Quadratic example
The problem
We will now try to work through the process of making a usable piece of code with all of the pieces covered up to this point. Our target will be to make a simple C programme that can calculate the roots of a quadratic polynomial \[a\,x^2 + b\,x + c\] where \(a\neq 0\). The roots of this polynomial are given by the formula \[x_{1,2} = \frac{-b \pm \sqrt{b^2-4ac}}{2a}\]
and we want to make a programme that can calculate these.
First steps
Now before we begin making any programme we will want to make a folder that will contain our code and then cd into that folder
$ mkdir quadratic-1.0
$ cd quadratic-1.0/
$ ls # Shows nothing as folder is emptyThe first thing we should always do is write the minimum amount of code that it takes to get something compiling. It’s important that you write code in a continuous write/compile/test cycle. If you write a lot of code without compiling it or checking that it works then you’ll get into a situation that is difficult to fix. It’s much better to make small changes, test them, and know that if something has gone wrong it’s because the last thing we did wasn’t correct. So we begin by making a hello world program and compiling that and then we’ll change it piece by piece. Here’s our hello world:
/*
* quadratic.c
*
* Author: Oscar Benjamin
* Date: 30th Jan 2017
* Description:
* This is our first attempt at making
* a program that will compute the
* roots of quadratic polynomials.
*/
#include <stdio.h>
int main(int argc, char *argv[])
{
printf("Hello world!\n");
return 0;
}Now before complicating the programme any further we will compile it to make sure that at least this much works correctly:
$ gcc -std=c99 -Wall quadratic.c -o quadratic.exe
$ ./quadratic.exe
Hello world!Okay so far so good. Now the programme doesn’t yet do anything useful but we have a few other things to do before we move on with that. First thing’s first let’s make a Makefile so we can use that to compile
all: quadratic.exe
quadratic.exe: quadratic.c
gcc -std=c99 -Wall quadratic.c -o quadratic.exeNow we can test that:
$ make
make: Nothing to be done for `all'.
$ make -B
gcc -std=c99 -Wall quadratic.c -o quadratic.exe
$ ./quadratic.exe
Hello world!So now that we’ve created a folder for our code, a Makefile to compile it, and a fully working compilable programme we’re in position to start writing some more useful code.
Fleshing it out
The first thing we should probably do is have the program output something useful for us to look at while developing it. So we’ll change the main function to do something more useful.

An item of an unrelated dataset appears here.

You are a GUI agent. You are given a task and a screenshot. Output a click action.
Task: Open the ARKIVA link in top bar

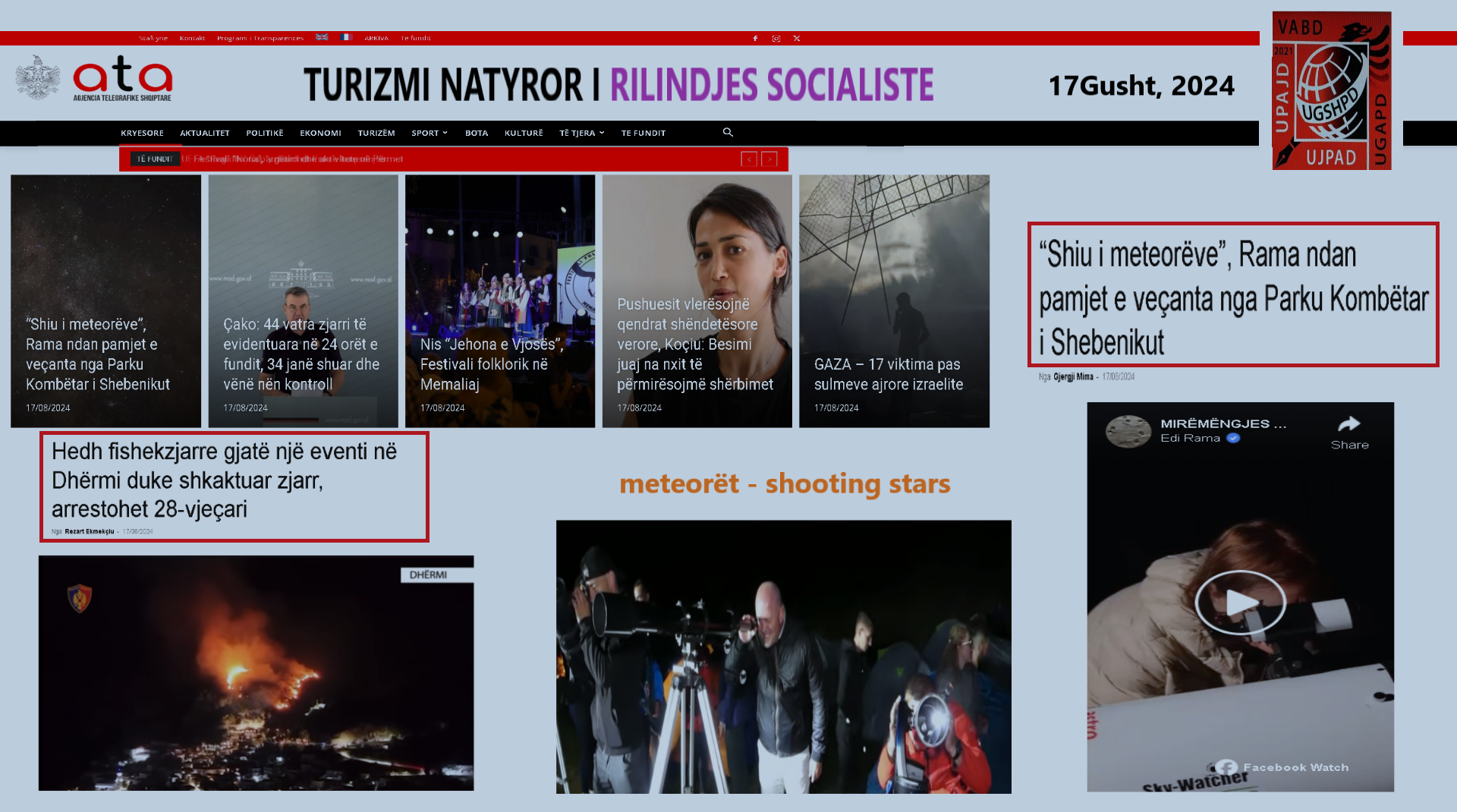click(x=376, y=39)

int main(int argc, char *argv[])
{
int a = 1;
int b = 5;
int c = 6;
printf("The roots of %dx^2 + %dx + %d are:\n", a, b, c);
printf("(-%d + sqrt(%d)) / %d\n", b, b*b-4*a*c, 2*a);
printf("(-%d - sqrt(%d)) / %d\n", b, b*b-4*a*c, 2*a);
return 0;
}Now we can test that out
$ make
gcc -std=c99 -Wall quadratic.c -o quadratic.exe
$ ./quadratic.exe
The roots of 1x^2 + 5x + 6 are:
(-5 + sqrt(1)) / 2
(-5 - sqrt(1)) / 2Okay once again so far so good. We’ve carefully chosen these numbers for \(a\), \(b\), and \(c\) since it gives us roots of \(-2\) and \(-3\). Now the question is how to qompute the square root in C. There is a sqrt function that is defined for the double (non-integer type that we haven’t explained) type that we could use but let’s just make our own isqrt function that works with type int. While we test our square root function I’ll quickly comment out the other code that prints stuff and only insert some code that prints the output of the isqrt function so now our programme looks like this:
int isqrt(int);
int main(int argc, char *argv[])
{
/* Temporarily comment this part out...
int a = 1;
int b = 5;
int c = 6;
printf("The roots of %dx^2 + %dx + %d are:\n", a, b, c);
printf("(-%d + sqrt(%d)) / %d\n", b, b*b-4*a*c, 2*a);
printf("(-%d - sqrt(%d)) / %d\n", b, b*b-4*a*c, 2*a);
*/
/* Let's just add this code to see if sqrt works... */
for(int i=0; i<=10; i++)
{
printf("sqrt(%d) = %d\n", i, isqrt(i));
}
return 0;
}
/*
* Fairly dumb algorithm for computing
* the square root of an integer.
* Returns the smallest integer x such
* that x*x >= y. If y is square then this
* will be it's square root. Otherwise
* it is the square root rounded up.
*/
int isqrt(int y)
{
int x = 0;
while(x*x < y)
{
x++;
}
return x;
}If we test it then we can see
$ make
gcc -std=c99 -Wall quadratic.c -o quadratic.exe
$ ./quadratic.exe
sqrt(0) = 0
sqrt(1) = 1
sqrt(2) = 2
sqrt(3) = 2
sqrt(4) = 2
sqrt(5) = 3
sqrt(6) = 3
sqrt(7) = 3
sqrt(8) = 3
sqrt(9) = 3
sqrt(10) = 4Okay so we get the idea. This function computes the square root when the number is square or otherwise computes the smallest integer greater than the square root. You might be wondering why we still return an integer when the answer isn’t an integer. We can represent non-integer numbers in C using the float or double types rather than int. The problem is that (unlike in Python) a function always needs to return the same type of variable. So we can’t sometimes return int and sometimes double. Also in this programme I don’t want to compute the result approximately - I always want to print an exact answer.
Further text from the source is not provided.